There’s no free lunch and I’m suggesting the trade offs to support this are not worth it vs simpler approaches of doing a graceful drain & upgrade approach w/ a timeout for long running sessions if those may exist (+ if you have a lot of large state to migrate, it could be insanely long to complete an upgrade). This is because availability will never be 100% anyway in any scenario and this kind of transition can easily fit within your failure budget.

toast0 · on March 9, 2024

> As I understand it, Erlang/OTP captures the entire state of the program and it’s a feature of the language and VM to accomplish this. It’s not something you can retrofit into any arbitrary language. For example, your JS app or your Python app or your Rust app won’t be able to do the same easily which means it won’t be robust and it will be error prone. Thus I stand by that there’s no “generic” solution you can bolt onto an arbitrary language.

I say you can do hotload in any language that supports dlsym/dlopen or eval. I've done it (rather poorly) in Perl and C, and I'm sure others have done it in other languages.

It's a lot nicer in Erlang, so IMHO, if your use case includes long running processes with expensive to construct or transfer state (such as long running sockets), it's worth considering Erlang or something than can do hot loading.

gregors · on March 9, 2024

Don't know if you care this much or not, but figured I'd link this Elixir talk that goes into details regarding hot upgrades.

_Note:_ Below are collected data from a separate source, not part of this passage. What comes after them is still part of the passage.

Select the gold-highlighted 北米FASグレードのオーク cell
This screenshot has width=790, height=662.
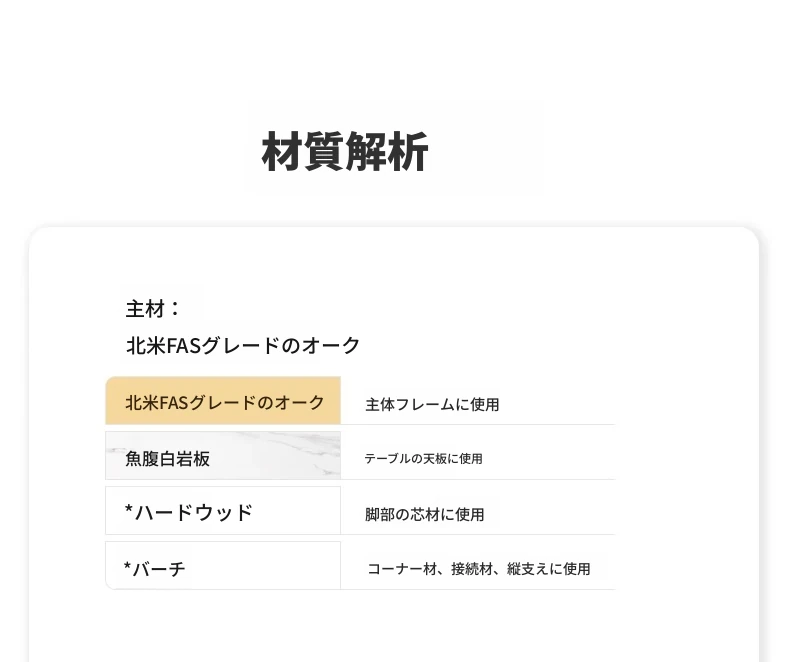pyautogui.click(x=223, y=401)
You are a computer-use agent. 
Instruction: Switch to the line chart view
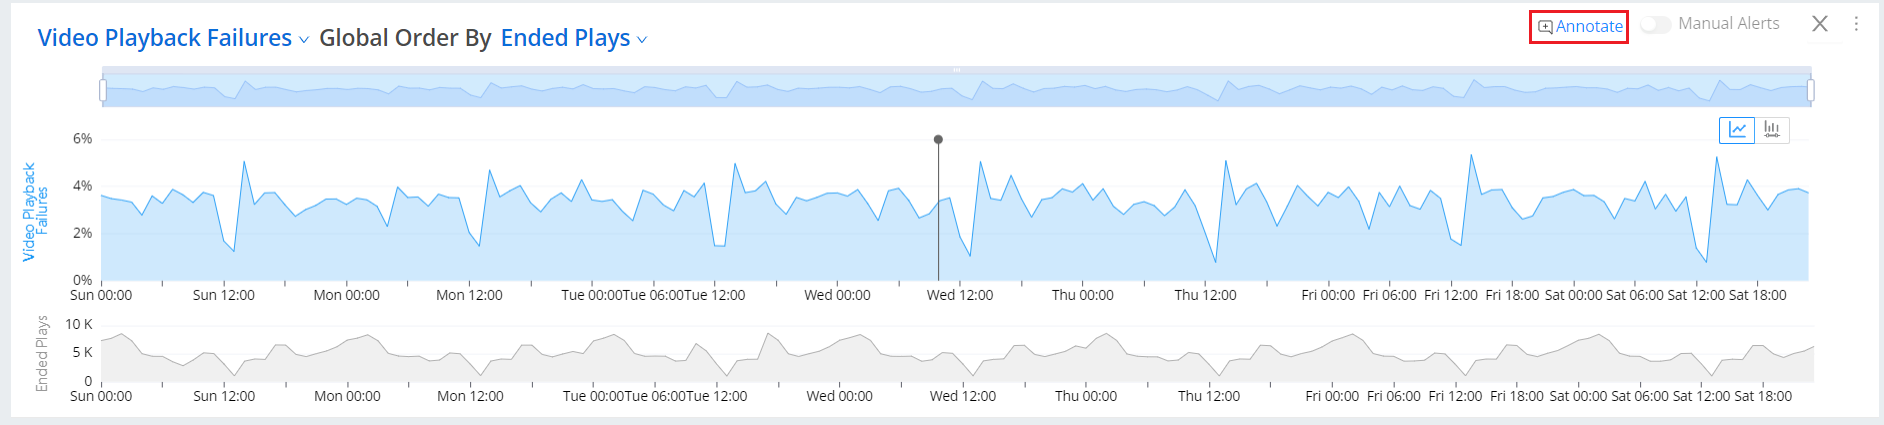[1737, 130]
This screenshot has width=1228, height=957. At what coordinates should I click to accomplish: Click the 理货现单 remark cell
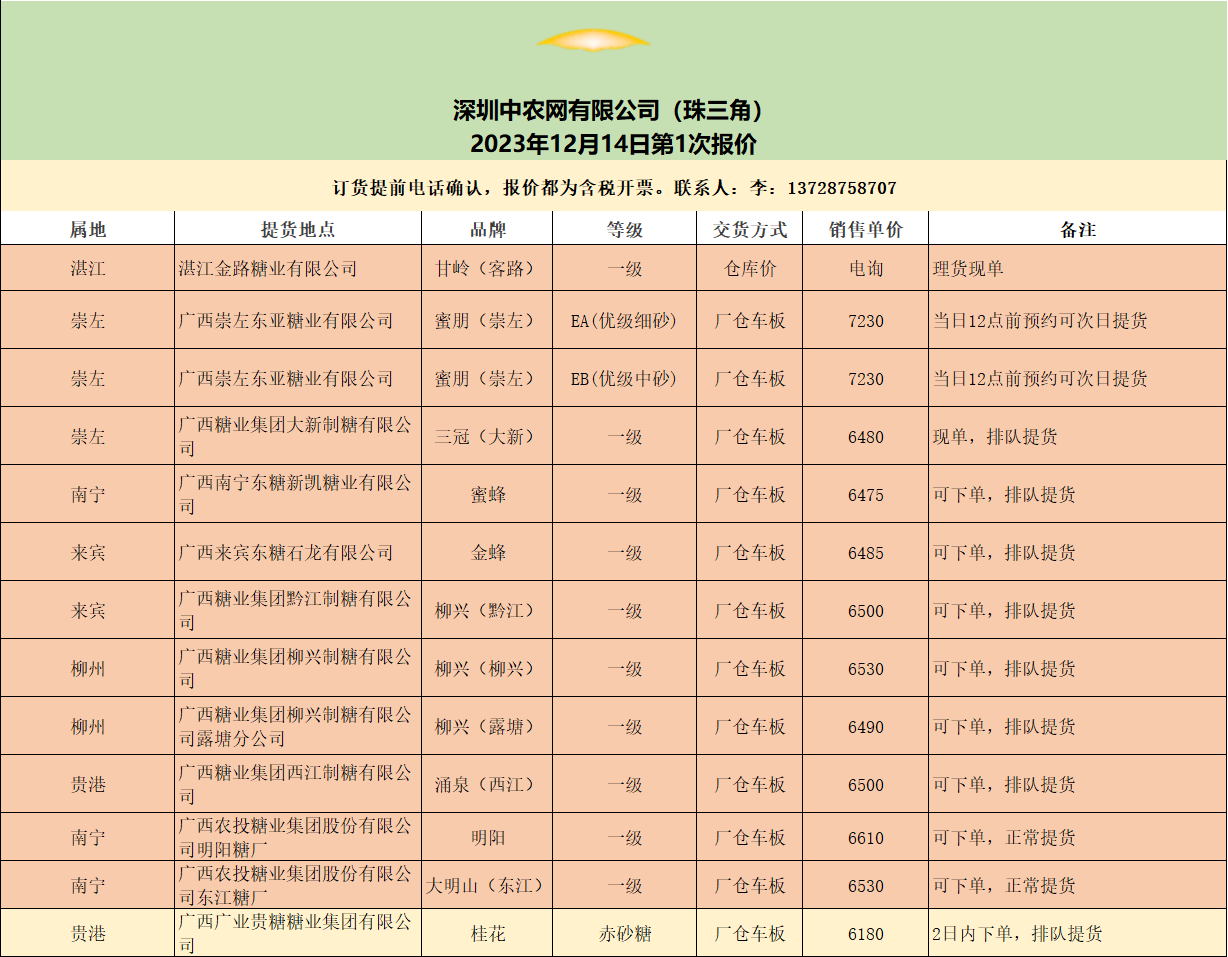968,269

https://www.youtube.com/watch?v=IeUF48vSxwI

vlovich123 · on March 9, 2024

That’s a great link thanks! It really makes it clear that a) correct state changes aren’t automatically correct (there’s both a manual and automated piece and either can go wrong) b) while the language makes it possible, there’s still a lot of manual work involved & footguns (e.g. if you have a contended resource held while something is being migrated, you’re going to experience degraded availability for other sessions to the point of downtime).